Con el hombre de los gatos de La Cafetera, mi inolvidable camarada Dionisio Pichardo -quien me presentara a su maestro el escultor bilbaíno Manolo Pascual, director fundador en 1942 de la Escuela Nacional de Bellas Artes-, pasaría décadas de encuentros diarios. Con Eligio Pichardo apuraría tragos de ron en el bar restaurante Panamericano o en el Roxy, en el ocaso de las jornadas etílicas, en compañía del catedrático Carlos Curiel, de Condesito aviado con vampiresca capita negra y del culto periodista José Luis Parra. Todos bohemios insaciables del club de los corazones solitarios. A Amable Sterling -tatentoso alumno de Colson- le conocería al iniciar los 60 en el parque de La Romana, cuando pintaba los cartelones promocionales del cine del pueblo. A Aquiles Azar le he seguido en el trazo de sus dibujos, lechuzas vigilantes que hice mías, tristes payasos. Con Rincón Mora he trepado entre arcángeles por sus vitrales eclesiásticos y me he dejado seducir por sus formas y esa luz que nos salva, a nos, los pecadores.

Danicel me ha donado sus hermosas Marolas y una atenta amistad santiaguera de abeja laboriosa que se ha prodigado en la más completa memoria de las artes plásticas dominicanas. Daniel Henríquez me dio sus casitas y con ellas un pedazo del hábitat ingenuo de la patria. Charito Chávez -un viejo ardor adolescente- me ha llenado paredes con sus óleos que retratan rostros de gente llana, negra y mulata. Y Jorge Severino ha vestido de blancos encajes matrimoniales, de pan de oro, sus morenas espléndidas de labios carnosos, apetitosos, tocadas de cayenas rojo bermellón. Cinamon (ella misma su propio modelo mulata cubierta con pamelas pasteles), Menicucci, Thimo, Teté Marella, Cocó Gontier, Guadalupe, Rosa Tavárez, García Cordero, Aurelio Grisanty, Ureña Rib, Dionisio Blanco, Geo Ripley, Rodríguez Amiama, Vladimir Velázquez, Nadal Walcott con sus locomotoras cocolas, Luis Miguel Geraldino en cuadros de bares y transporte urbano, Harold bicicleteando, Polengard festejando, entre muchos amigos, me han hecho vivir más feliz.

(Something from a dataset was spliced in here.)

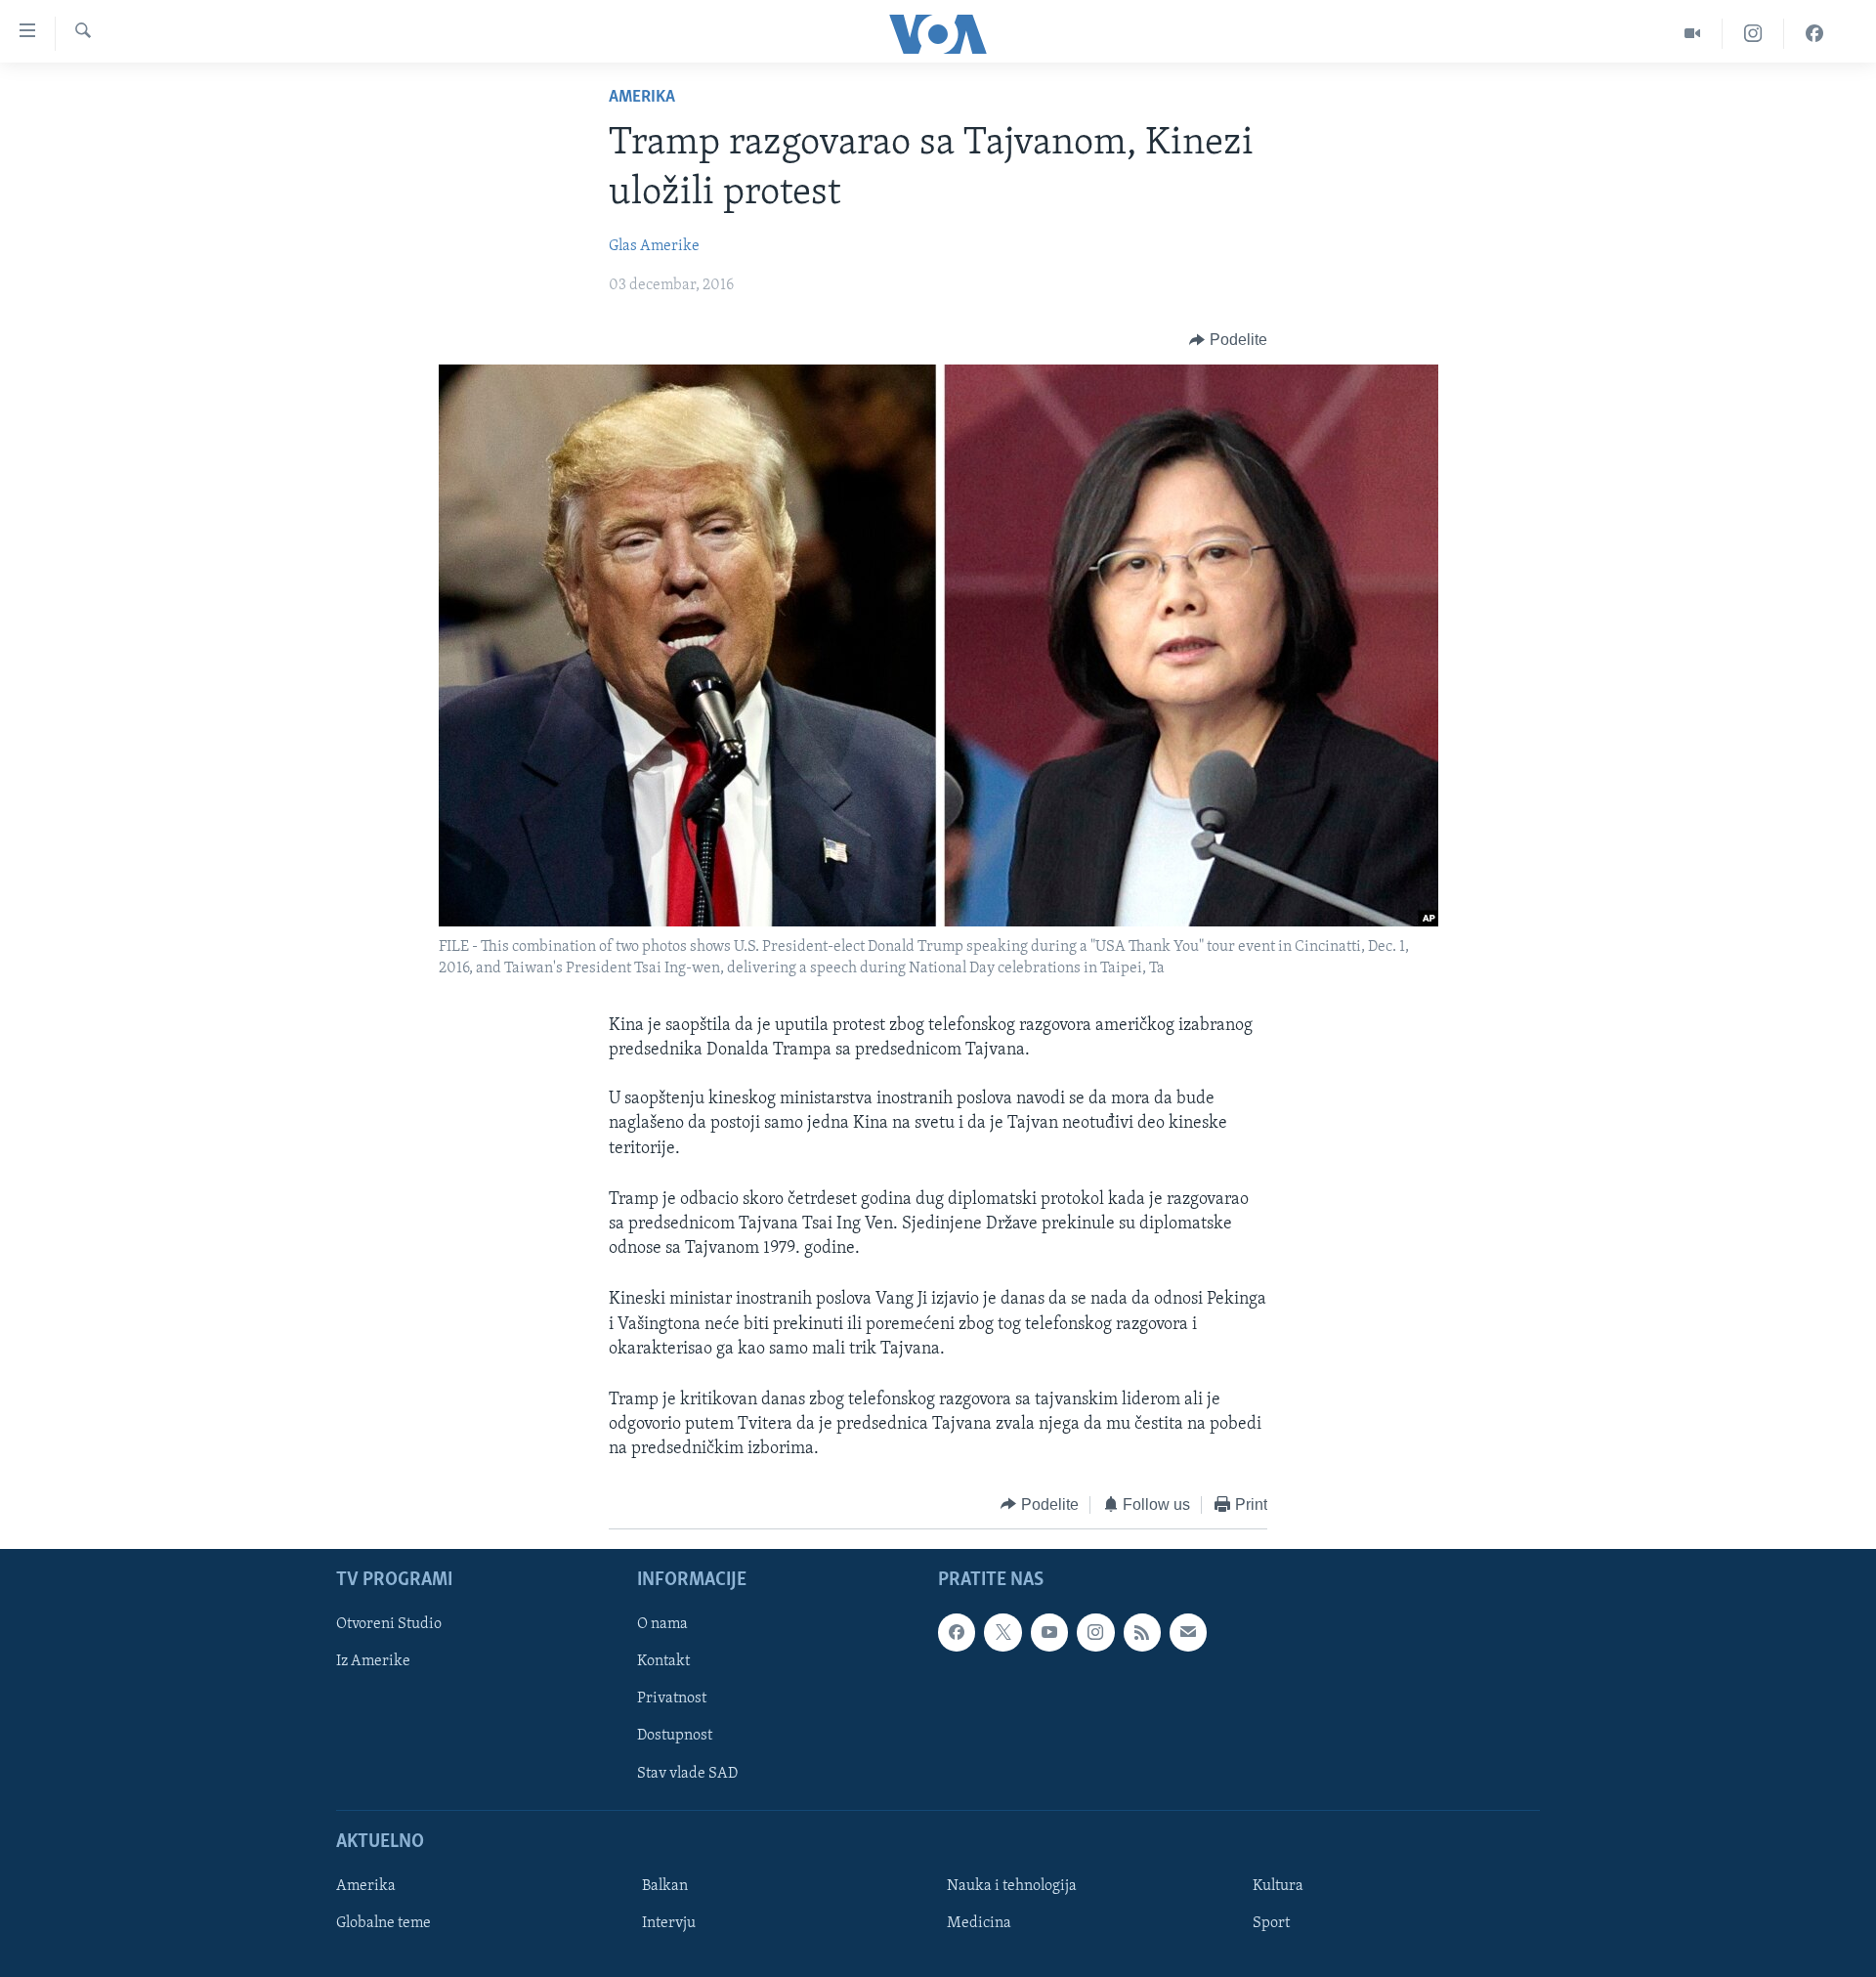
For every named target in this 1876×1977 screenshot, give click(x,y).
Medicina (979, 1923)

Pero lo que es Gausachs me ha derretido el alma. Su magia me ha hecho naufragar en aguas profundas al contemplar más de un centenar de dibujos, gouaches, grafitos y acuarelas, óleos, obra de un hombre enamorado, deslumbrado por el pigmento de la piel negra y mulata que encontró en este pedazo del Trópico picapedrero. Escudriñador de formas y volúmenes encarnados en esos cuerpos desnudos quemados por la etnia y el sol. Paciente observador de la gestualidad de esa gente, a veces resignada, laboriosa, que le abría el corazón en la colchoneta de estudio. Indagador de los caminos de la patria, el catalán se metió por los meandros de los ríos, encontró lavanderas restregando la ropa con las tetas al aire. Negritos y negritas con sus moñitos hechos bañándose en la piscina natural que es el balneario Boca Chica fomentado por don Juan Vicini. Vales bien vestidos esquineando. Diablillos enmascarados. Mulatas con peinetas. Modelos preferidas como Lula. Y la presencia auspiciosa en retratos y descansos adormilados de Clara Ledesma, su alumna aventajada que poblaría el mundo de universos mágicos, de figurillas flotantes oriundas y habitantes de un sueño, del que uno no querría despertar.

Ave Gausachs, tus negros y mulatas te saludan.